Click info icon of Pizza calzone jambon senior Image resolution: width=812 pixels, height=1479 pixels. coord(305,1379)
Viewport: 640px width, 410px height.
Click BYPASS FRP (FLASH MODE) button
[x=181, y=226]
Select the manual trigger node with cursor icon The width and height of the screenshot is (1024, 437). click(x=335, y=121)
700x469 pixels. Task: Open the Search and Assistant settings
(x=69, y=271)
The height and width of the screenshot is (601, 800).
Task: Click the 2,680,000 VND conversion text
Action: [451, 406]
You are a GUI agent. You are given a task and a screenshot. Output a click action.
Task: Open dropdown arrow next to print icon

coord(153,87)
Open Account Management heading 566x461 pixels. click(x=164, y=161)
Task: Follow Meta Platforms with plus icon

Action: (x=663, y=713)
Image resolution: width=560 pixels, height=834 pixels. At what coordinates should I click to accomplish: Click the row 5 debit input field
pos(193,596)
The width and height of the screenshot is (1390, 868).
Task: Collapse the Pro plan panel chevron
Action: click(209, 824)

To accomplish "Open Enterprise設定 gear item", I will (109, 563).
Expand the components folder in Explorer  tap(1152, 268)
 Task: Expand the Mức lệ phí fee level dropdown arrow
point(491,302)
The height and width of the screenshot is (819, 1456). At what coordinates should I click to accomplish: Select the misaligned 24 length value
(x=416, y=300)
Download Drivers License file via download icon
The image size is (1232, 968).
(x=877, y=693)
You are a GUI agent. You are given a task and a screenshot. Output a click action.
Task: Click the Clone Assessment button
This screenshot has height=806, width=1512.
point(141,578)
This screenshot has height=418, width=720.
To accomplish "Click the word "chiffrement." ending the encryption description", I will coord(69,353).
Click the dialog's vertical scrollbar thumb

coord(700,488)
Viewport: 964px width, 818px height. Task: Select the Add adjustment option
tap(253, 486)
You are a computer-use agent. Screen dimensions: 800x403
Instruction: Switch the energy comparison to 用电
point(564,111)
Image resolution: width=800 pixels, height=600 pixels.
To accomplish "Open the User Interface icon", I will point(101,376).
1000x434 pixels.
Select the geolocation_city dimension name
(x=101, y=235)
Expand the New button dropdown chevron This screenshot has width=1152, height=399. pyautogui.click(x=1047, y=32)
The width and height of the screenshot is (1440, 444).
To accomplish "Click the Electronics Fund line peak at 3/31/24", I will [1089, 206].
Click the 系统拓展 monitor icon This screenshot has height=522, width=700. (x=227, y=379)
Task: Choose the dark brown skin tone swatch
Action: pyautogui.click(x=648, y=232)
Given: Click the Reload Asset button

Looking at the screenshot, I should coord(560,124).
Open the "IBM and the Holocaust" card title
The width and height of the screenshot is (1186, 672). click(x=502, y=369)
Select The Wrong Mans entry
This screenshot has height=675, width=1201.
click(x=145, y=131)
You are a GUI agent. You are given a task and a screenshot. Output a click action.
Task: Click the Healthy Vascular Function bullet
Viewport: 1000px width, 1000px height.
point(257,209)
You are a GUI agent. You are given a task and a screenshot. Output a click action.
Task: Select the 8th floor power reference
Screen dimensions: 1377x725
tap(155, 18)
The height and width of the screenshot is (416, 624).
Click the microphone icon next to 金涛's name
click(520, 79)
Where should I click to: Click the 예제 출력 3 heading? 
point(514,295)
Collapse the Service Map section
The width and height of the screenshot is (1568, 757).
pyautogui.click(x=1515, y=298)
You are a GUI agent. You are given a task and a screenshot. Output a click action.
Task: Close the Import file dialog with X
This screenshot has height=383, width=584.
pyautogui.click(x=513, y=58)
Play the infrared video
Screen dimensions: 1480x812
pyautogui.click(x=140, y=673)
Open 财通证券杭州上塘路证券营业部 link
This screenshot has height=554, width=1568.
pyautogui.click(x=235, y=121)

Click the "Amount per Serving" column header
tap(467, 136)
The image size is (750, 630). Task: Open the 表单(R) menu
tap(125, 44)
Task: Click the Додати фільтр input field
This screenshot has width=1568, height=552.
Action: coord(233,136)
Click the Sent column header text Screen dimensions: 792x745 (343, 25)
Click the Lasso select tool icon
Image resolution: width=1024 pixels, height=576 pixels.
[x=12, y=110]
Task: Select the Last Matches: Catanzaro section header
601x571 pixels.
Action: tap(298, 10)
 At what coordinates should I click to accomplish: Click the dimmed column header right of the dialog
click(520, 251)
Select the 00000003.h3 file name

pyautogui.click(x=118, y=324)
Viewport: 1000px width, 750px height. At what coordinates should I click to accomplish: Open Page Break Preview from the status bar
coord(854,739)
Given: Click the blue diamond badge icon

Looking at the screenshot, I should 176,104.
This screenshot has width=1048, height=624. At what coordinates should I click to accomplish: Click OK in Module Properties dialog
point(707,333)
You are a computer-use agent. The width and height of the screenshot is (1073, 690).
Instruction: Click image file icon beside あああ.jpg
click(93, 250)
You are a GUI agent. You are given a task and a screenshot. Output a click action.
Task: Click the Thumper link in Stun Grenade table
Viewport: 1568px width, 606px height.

Given request →
Copy the lines word for word, from the line that contains "Click the Sent" through the final line.

Solved problem →
Click the Sent column header text Screen dimensions: 792x745 (343, 25)
Click the Lasso select tool icon
Image resolution: width=1024 pixels, height=576 pixels.
[x=12, y=110]
Task: Select the Last Matches: Catanzaro section header
601x571 pixels.
Action: tap(298, 10)
 At what coordinates should I click to accomplish: Click the dimmed column header right of the dialog
click(520, 251)
Select the 00000003.h3 file name

pyautogui.click(x=118, y=324)
Viewport: 1000px width, 750px height. At what coordinates should I click to accomplish: Open Page Break Preview from the status bar
coord(854,739)
Given: Click the blue diamond badge icon

Looking at the screenshot, I should 176,104.
This screenshot has width=1048, height=624. At what coordinates should I click to accomplish: Click OK in Module Properties dialog
point(707,333)
You are a computer-use agent. The width and height of the screenshot is (1073, 690).
Instruction: Click image file icon beside あああ.jpg
click(93, 250)
You are a GUI agent. You are given a task and a screenshot. Output a click action.
Task: Click the Thumper link in Stun Grenade table
Viewport: 1568px width, 606px height.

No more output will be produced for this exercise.